Discussion for article #225163
There’s going to be a tiny sliver of the world’s population who have good-paying jobs in the tiny number of gigantic conglomerates. The rest of us can live on their crumbs.
That’s where we’re heading, if we’re not already there. These mergers have to stop, staring with Comcast/Time Warner.
When one business buys out another business, there really should be laws about how many jobs can get cut. I get that combining companies create efficiencies and that some jobs become superfluous. However, if the original two companies could support all of the original employees, then combining them should, in theory, still support all of the original employees. Plus you get to get rid of at least one CEO (who probably made untold millions, but probably gets untold millions more in a golden parachute). So, find work for these people instead of laying them off. Hopefully these people will get at least a year’s pay in severance, but it will probably only amount to a month or two.
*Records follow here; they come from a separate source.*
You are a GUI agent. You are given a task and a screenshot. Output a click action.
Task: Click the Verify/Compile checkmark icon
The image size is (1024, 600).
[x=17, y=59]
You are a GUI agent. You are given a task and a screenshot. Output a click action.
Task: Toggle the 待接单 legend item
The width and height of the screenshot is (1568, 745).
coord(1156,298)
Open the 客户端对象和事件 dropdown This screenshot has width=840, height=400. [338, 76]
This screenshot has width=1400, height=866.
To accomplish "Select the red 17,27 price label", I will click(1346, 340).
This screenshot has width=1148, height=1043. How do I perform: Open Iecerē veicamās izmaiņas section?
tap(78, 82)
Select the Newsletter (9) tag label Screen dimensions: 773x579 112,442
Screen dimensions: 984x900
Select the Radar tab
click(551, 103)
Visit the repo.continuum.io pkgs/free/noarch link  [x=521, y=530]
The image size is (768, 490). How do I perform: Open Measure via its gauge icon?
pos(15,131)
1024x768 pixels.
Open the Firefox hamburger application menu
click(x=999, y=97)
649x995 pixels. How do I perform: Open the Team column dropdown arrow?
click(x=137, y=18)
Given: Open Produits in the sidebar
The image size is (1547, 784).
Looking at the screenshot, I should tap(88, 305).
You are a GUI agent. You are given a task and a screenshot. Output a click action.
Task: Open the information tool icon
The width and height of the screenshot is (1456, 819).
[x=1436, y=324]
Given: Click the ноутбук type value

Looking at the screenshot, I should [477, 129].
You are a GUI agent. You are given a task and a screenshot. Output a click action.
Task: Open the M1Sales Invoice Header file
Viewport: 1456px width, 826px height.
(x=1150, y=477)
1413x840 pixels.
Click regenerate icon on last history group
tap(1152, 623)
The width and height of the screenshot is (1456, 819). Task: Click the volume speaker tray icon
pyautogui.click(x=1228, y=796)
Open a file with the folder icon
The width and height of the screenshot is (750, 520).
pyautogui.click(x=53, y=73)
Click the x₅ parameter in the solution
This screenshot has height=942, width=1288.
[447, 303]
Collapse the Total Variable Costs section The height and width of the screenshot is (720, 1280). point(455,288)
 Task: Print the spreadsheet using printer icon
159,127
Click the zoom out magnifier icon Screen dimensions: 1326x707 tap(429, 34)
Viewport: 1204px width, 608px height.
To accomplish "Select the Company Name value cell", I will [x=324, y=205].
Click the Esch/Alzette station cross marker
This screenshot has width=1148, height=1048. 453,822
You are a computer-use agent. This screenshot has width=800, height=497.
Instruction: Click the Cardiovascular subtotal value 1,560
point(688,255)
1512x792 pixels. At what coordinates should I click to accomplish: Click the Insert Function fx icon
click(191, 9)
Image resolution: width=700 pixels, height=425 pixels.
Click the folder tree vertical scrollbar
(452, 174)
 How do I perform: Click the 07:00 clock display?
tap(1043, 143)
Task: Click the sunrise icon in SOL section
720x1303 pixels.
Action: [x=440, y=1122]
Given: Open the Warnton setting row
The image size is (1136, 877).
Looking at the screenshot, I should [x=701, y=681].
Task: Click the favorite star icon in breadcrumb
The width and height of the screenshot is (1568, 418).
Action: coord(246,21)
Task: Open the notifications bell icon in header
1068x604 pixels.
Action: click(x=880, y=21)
This kind of thing is common in mature industries. Instead of doing something new or creative, business executives try to grow by buying some company or other and cutting its staff. Well, I guess it can be said that tech has matured as an industry. Bill Gates has grown old.
If the sliver is small enough, it will be a simple matter for the un-privileged to rise up and take instead of waiting for crumbs to fall off the table.
Mitt Romney calls this “creative destruction” and he (and the 1%) loves it!
If you consider tablets and palm devices a mature industry.
Microsoft has requested about 18000 H-1Bs in the last 2 years. Now they are cutting 18000 jobs. They whine about a shortage of qualified staff while cutting jobs. We need to eliminate the H-1B program which involves NOTHING other than flooding the high-tech market with more and more scabs to drive down wages.
Gates is no longer associated with Microsoft.
GATES WILLIAM H III 317,992,107 shares as of May 19, 2014
Yes, but he is no longer involved day-to-day.
Clearly it’s Obama’s fault that Microsoft has been less successful than Google or Apple in today’s tech market. /s/
“Microsoft’s stock rose slightly in Thursday premarket trading.” That’s what it all comes down to. Cutting payroll makes thebalance sheet look good and the share prices rise and that is all executives and shareholders care about.
In that event, I’d suggest learning chess so you can finagle your way into a meeting with Dr. Tyrell. Then you know what to do!
If corporations are people, they are dicks
A large majority of the cuts are not to Microsoft’s US workforce. But don’t let facts get in your way.
That is the baseline for sure.
How inefficient could they have been? Those 18,000 people had to be doing something. Does this just pile 15 0r 20 % more work onto the remaining employees? Not to mention the threat of you could be next and it could get worse.
Answer: no.
â…” (12,000) of the cuts are to Nokia, which was in trouble even before MS acquired the firm. You may anticipate that the entire feature phone (vs. smartphone) division will be jettisoned. Lousy margins, shrinking market share.
MS has also said that there will be cuts in the XBox international marketing workforce.
Correct. Early reports are that about 1,200 of the cuts will come from the MS main campus.